Oral Presentation The International Congress of Neuroendocrinology 2014

NPY neurons as a critical hypothalamic neuronal node for the control of GH release relative to food intake  (#125)

L Huang 1 , HY Tan 1 , MJ Fogarty 1 , ZB Andrews 2 , JD Veldhuis 3 , H Herzog 4 , C Chen 1 , Frederik Steyn 1
  1. School of Biomedical Sciences, University of Queensland, St Lucia, Brisbane, Queensland, 4072, Australia
  2. Department of Physiology, Monash University , Clayton, Victoria, 3183, Australia
  3. Department of Medicine, Endocrine Research Unit, Mayo School of Graduate Medical Education, Clinical Translational Science Center, Mayo Clinic, Rochester, MN 55905, USA
  4. Neuroscience Research Program, Garvan Institute of Medical Research, St Vincent’s Hospital, Darlinghurst, Sydney, New South Wales , Australia

Neuropeptide-Y (NPY) expressing neurons are orexigenic neurons that sense negative energy balance and engage neural mechanisms to restore energy balance by increasing food intake and decreasing energy expenditure. We previously documented the suppression of pulsatile GH secretion in the fasting mouse, and demonstrated that this occurs alongside a rise in hypothalamic NPY and somatostatin mRNA expression. Given anticipated interactions between NPY and somatostatin neurons, we proposed that NPY neurons act through somatostatin neurons to suppress GH release in the fasting mouse.

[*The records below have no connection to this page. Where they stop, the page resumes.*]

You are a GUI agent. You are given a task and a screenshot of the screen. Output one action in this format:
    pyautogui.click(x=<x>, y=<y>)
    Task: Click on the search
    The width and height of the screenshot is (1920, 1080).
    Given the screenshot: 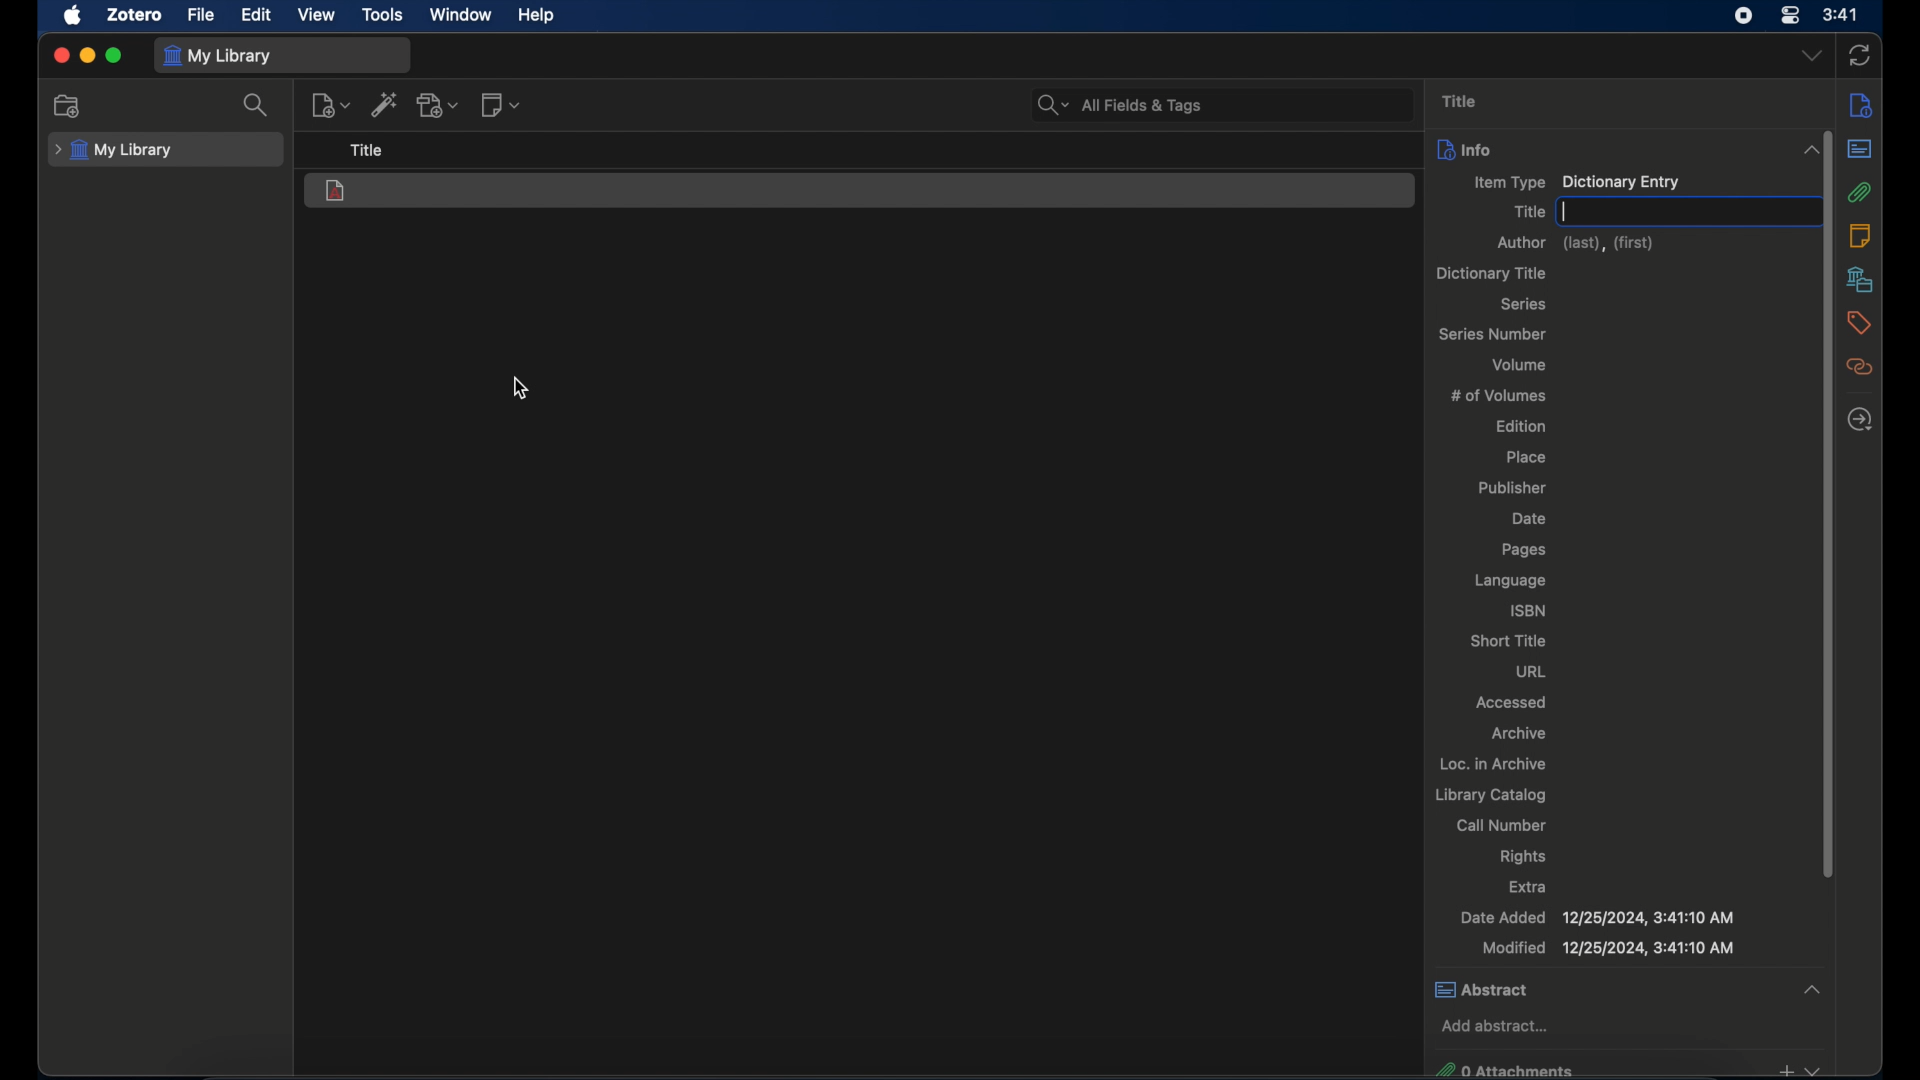 What is the action you would take?
    pyautogui.click(x=256, y=105)
    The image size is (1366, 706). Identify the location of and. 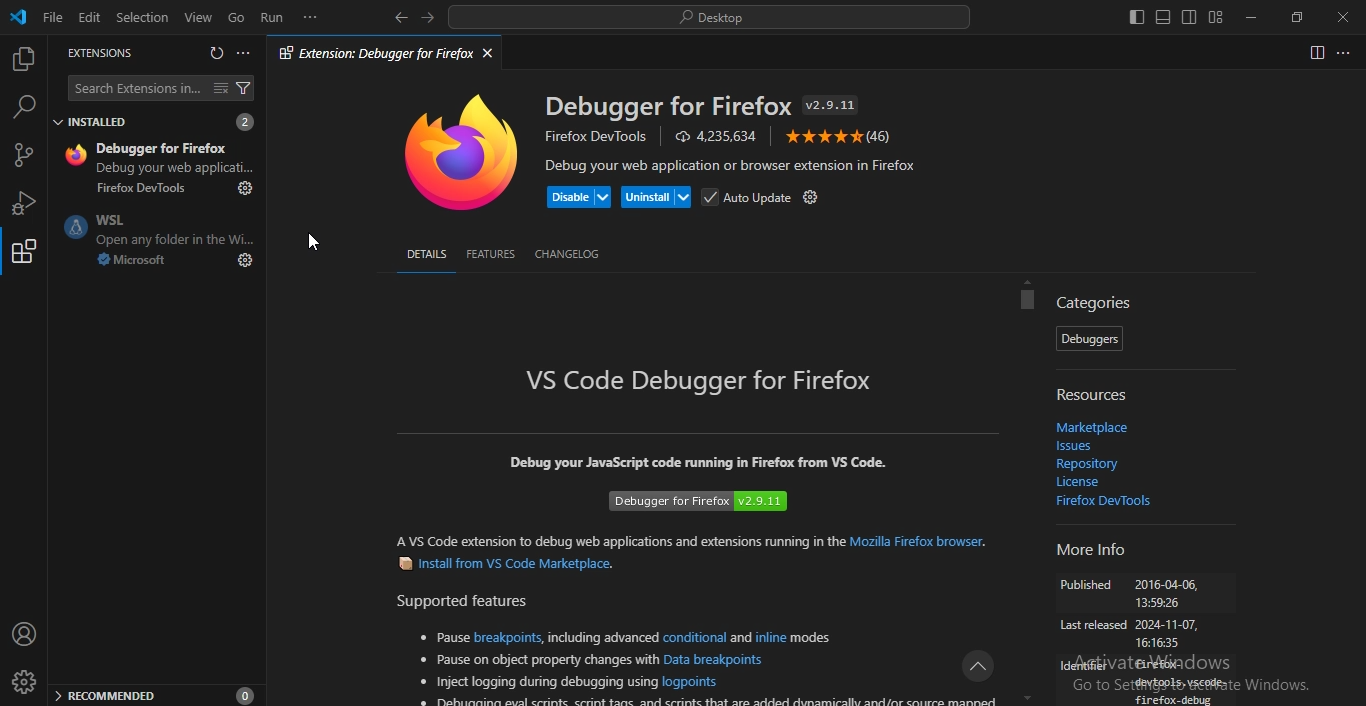
(742, 636). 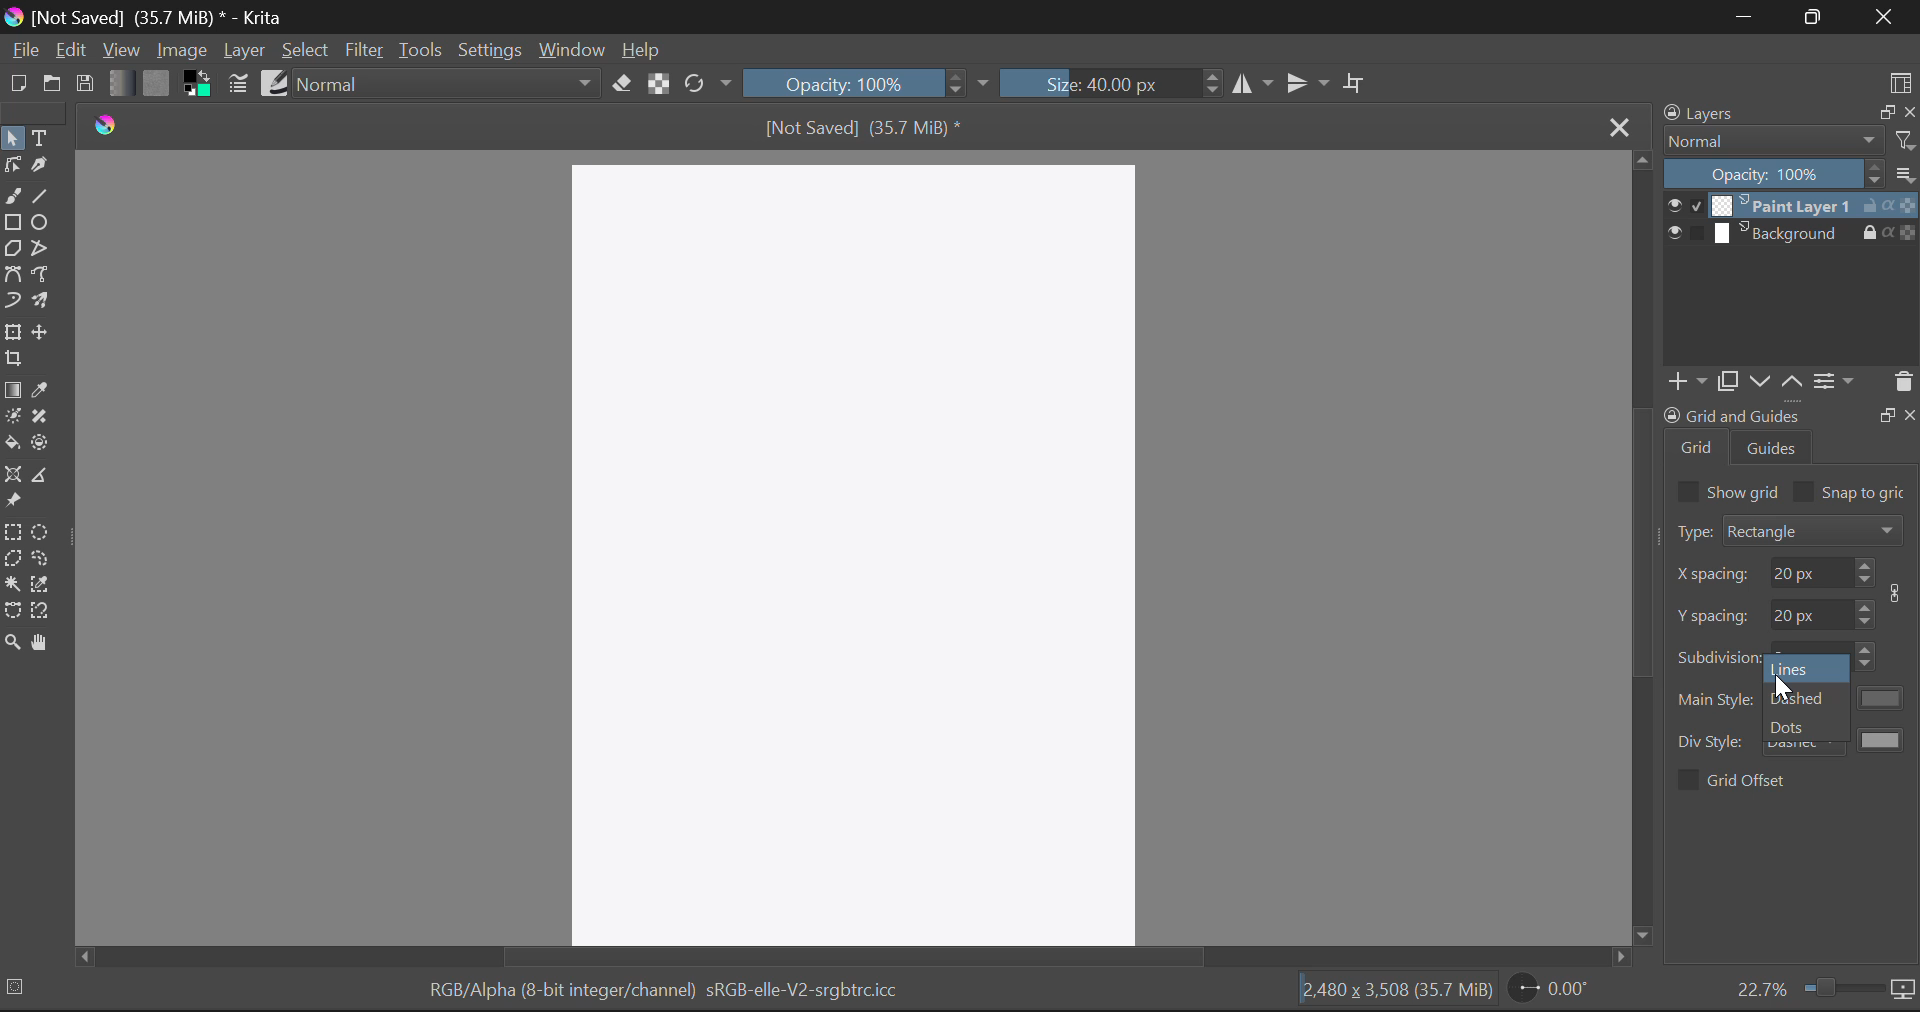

We confirmed interactions between somatostatin and NPY expressing neurons in the mouse by demonstrating synaptic sites between NPY fibres and somatostatin positive projections within the periventricular nucleus. Using NPY-deficient (NPYKO) mice, we demonstrate the complete recovery of pulsatile GH release in fasting mice. Importantly, GH pulsatility in NPYKO mice did not change under fed conditions, suggesting that NPY neurons primarily participate in GH release during negative energy balance. NPY exerts its effects through multiple NPY-responsive receptors (Y-receptors). The Y1 receptor (Y1R) is the dominant postsynaptic receptor, whereas the Y2 receptor (Y2R) is mainly expressed presynaptically on NPY neurons. We confirmed the recovery of pulsatile GH release in fasting germ-line deleted Y1R (Y1RKO) mice, whereas germ-line deletion of the Y2R (Y2RKO mice) did not recover the fasting-induced suppression of GH release. Rather, we observed a significant reduction in peak GH secretion in ad libitum fed Y2RKO mice.

Observations confirm that NPY suppresses GH secretion in the mouse through postsynaptic interactions with the Y1 receptor. As NPY neurons do not participate in the regulation of GH pulsatility under fed conditions, we propose that the Y2R contributes to GH release independent of NPY. Collectively, observations demonstrate that NPY neurons, acting through somatostatin neurons, are a key sensory node integrating metabolic information between the body and hypothalamic regulators of GH release.